**INSTRUCTIONS:**
(a) In the tax discussion thread, from whom do corporations collect the taxes they send to the government?
(b) In the tax discussion thread, list every label that follows the point total in the entry marked #13.
(c) Write the next part of the tax discussion thread, picking up after its final sentence.

**DOCUMENT EXTRACT:**
※

And not only is it a short-term fix, a band-aid, but they had the nerve to tell us how to spend it!  The paternalistic economic geniuses who got us into this mess in the first place were saying "now kids, we don't want you to save this or pay bills with it..it's supposed to be spent on something that will help the economy"!

 

1:02am • #12
147,548 Points 6 Featured Posts Outside Blog

Eric: I'm not a big fan of welfare..be it for the poor (as in programs that create dependency) or for the rich...(tax cuts and loop holes).  The idea of cutting taxes for the rich in order to benefit us all didn't make sense when they did it and doesn't make sense in the long run!

Bob Mitchell

ValueList Real Estate Services, Inc.

10:03am • #13
487,277 Points 84 Featured Posts Localism Sponsor Outside Blog Hit Router

Eric - Tying the tax breaks to job creations would be OK.  Just remember corporations do not pay taxes.  They collect them from the consumers and then send them to the government.  If we tax corporations we just tax ourselves with a hidden tax in the products we purchase.

※

**GIVEN DATA:**
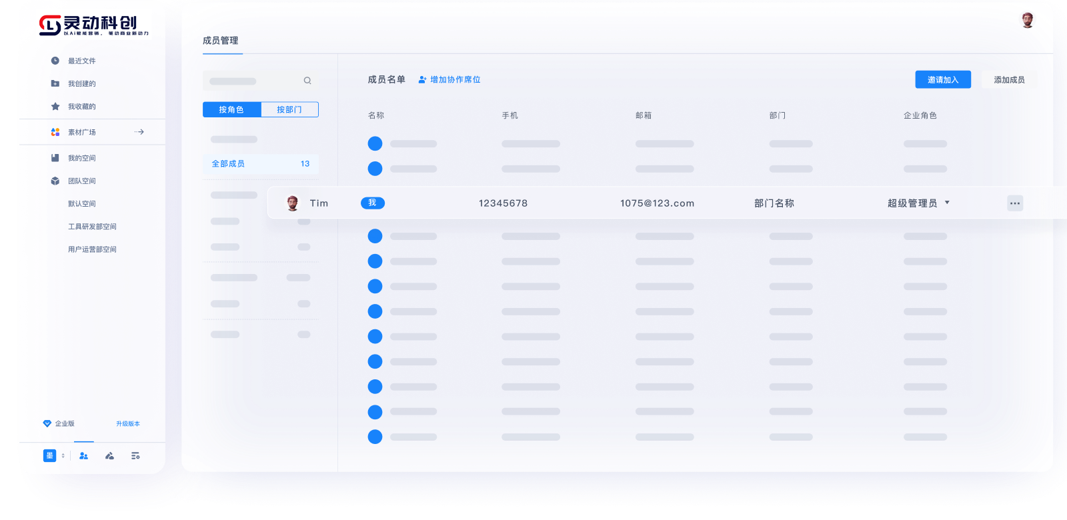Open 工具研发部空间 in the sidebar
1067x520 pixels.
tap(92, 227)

※

**OUTPUTS FOR THE TASKS:**
(a) From consumers.

(b) 84 Featured Posts, Localism Sponsor, Outside Blog, Hit Router

(c)
10:34am • #14
182,938 Points 11 Featured Posts Outside Blog

Eric...The picture you paint is right on the mark (but you left out health care). We obviously have a President who can't even get the saying "fool me once shame on you" correct...so how could we expect anything different from the actions.

I am convinced that our society has evolved(if you can call it that) to the point of...if it doesn't affect me directly, it doesn't matter! And it's the segment with power and money who aren't affected.

Corporations don't invest in their companies and workers anymore..perfomance is only for the benefit of the stockholders...and we know who they are...

It will change when there isn't anyone left to clean up!

2:59pm • #15
192,160 Points 4 Featured Posts Outside Blog

I believe that "Big Business" has controlled the Government's actions for too long (and I'm a Capitalist). The blindsightedness of so-called "Business Leaders" that don't contemplate the long-reaching effects and unanticipated ramifications of their actions, have resulted in where we find ourselves today.

Too many politicians and CEO's are selling out our country in the name of profit.

5:11pm • #16
192,160 Points 4 Featured Posts Outside Blog

And as for the "stimulus package" that was meant to fix the ecnomy - how stupid do politicians think the American public really is?

I doubt if a fraction of that money came back into our economy.

5:13pm • #17
JUL
01
2008
123,183 Points Outside Blog

Bob, we have so much welfare for the wealthy and for corporations that the public is completely unaware of.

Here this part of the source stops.